Block A of mass 5.0 kg and block X are attached to a rope which passes over a pulley, as shown in the figure. An 80-N force P is applied horizontally to block A, keeping it in contact with a rough vertical face. The coefficients of static and kinetic friction between the wall and block are μs = 0.40 and μk = 0.30. The pulley is light and frictionless. The mass of block X is adjusted until block A moves upward with an acceleration of 1.6 m/s2. What is the mass of block X?



Answer :

Answer:

9.9 kg

Explanation:

According to Newton's second law of motion, the net force (ΣF) on an object is equal to the mass (m) times the acceleration (a). By drawing a free body diagram for each block, we can show all the forces acting on that block.

There are two forces on block X:

  • Weight force Mg pulling down, where M is the mass of block X
  • Tension force T pulling up

There are five forces on block A:

  • Weight force mg pulling down, where m is the mass of block A
  • Tension force T pulling up
  • Applied force P pushing left
  • Normal force N pushing right
  • Friction force Nμ pushing down, where μ is the coefficient of friction

Block X accelerates downwards.
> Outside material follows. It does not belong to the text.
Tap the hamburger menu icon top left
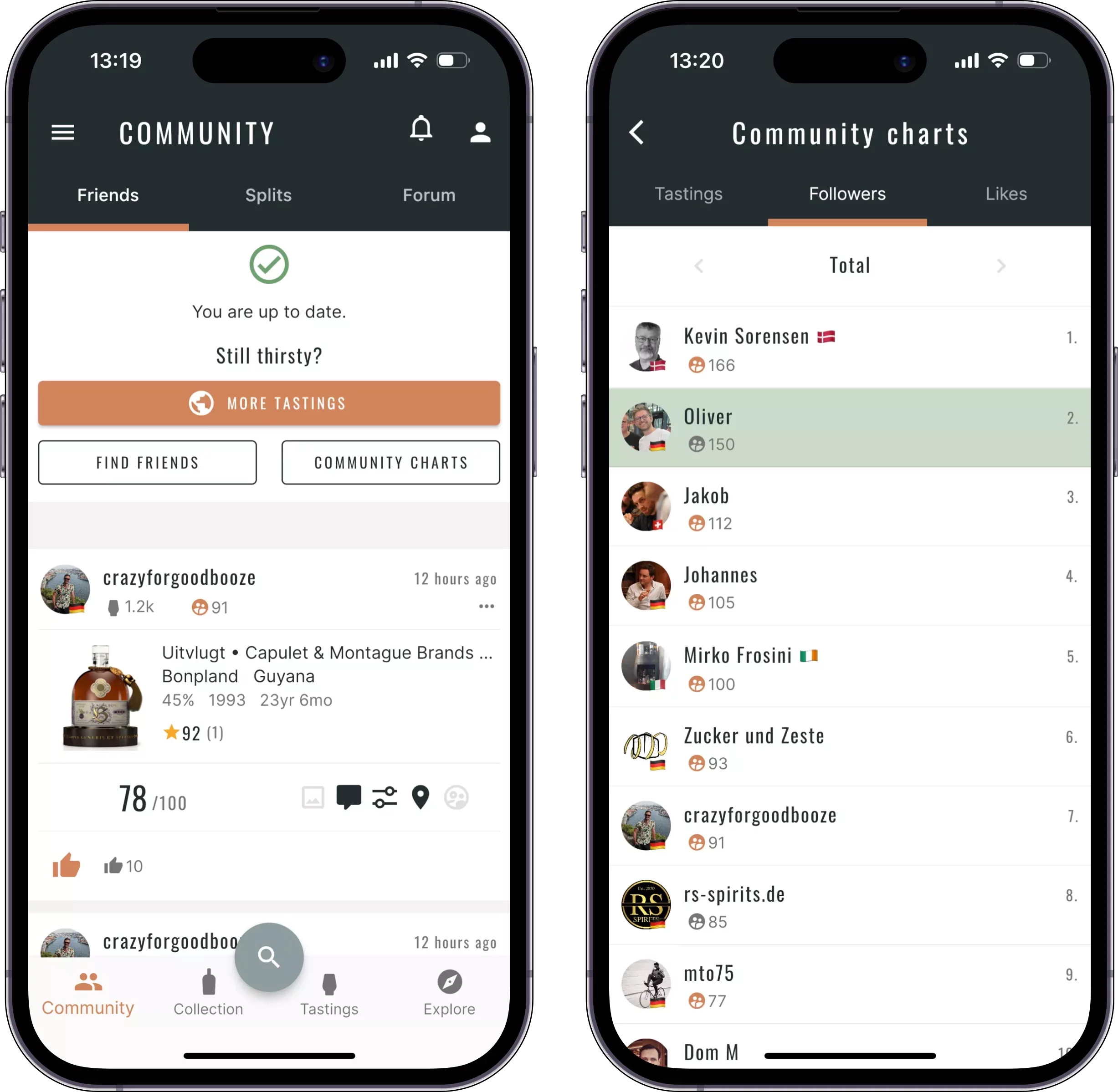The width and height of the screenshot is (1118, 1092). click(62, 132)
Sum of forces in the -y direction:

∑F = ma

Mg − T = Ma

T = Mg − Ma

Sum of forces on block A in the x direction:

∑F = ma

N − P = 0

N = P

Block A accelerates upwards. Sum of forces in the +y direction:

∑F = ma

T − Nμ − mg = ma

Substitute and solve for mass of block X, M:

Mg − Ma − Pμ − mg = ma

Mg − Ma − Pμ = mg + ma

M (g − a) − Pμ = m (g + a)

M (g − a) = m (g + a) + Pμ

M = [ m (g + a) + Pμ ] / (g − a)

Plug in values. Since block A is moving, use the kinetic friction coefficient.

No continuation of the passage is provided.